+++ Records shown

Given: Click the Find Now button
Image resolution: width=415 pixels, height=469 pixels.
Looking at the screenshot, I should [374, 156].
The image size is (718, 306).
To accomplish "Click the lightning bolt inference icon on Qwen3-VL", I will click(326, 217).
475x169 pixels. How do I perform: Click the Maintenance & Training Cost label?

++++++

__Your goal__
Copy, exactly and with nothing added, the lines from the one containing "The image size is (718, 306)." through the end of the records.

__Exercise solution__
The image size is (718, 306).
To accomplish "Click the lightning bolt inference icon on Qwen3-VL", I will click(326, 217).
475x169 pixels. How do I perform: Click the Maintenance & Training Cost label?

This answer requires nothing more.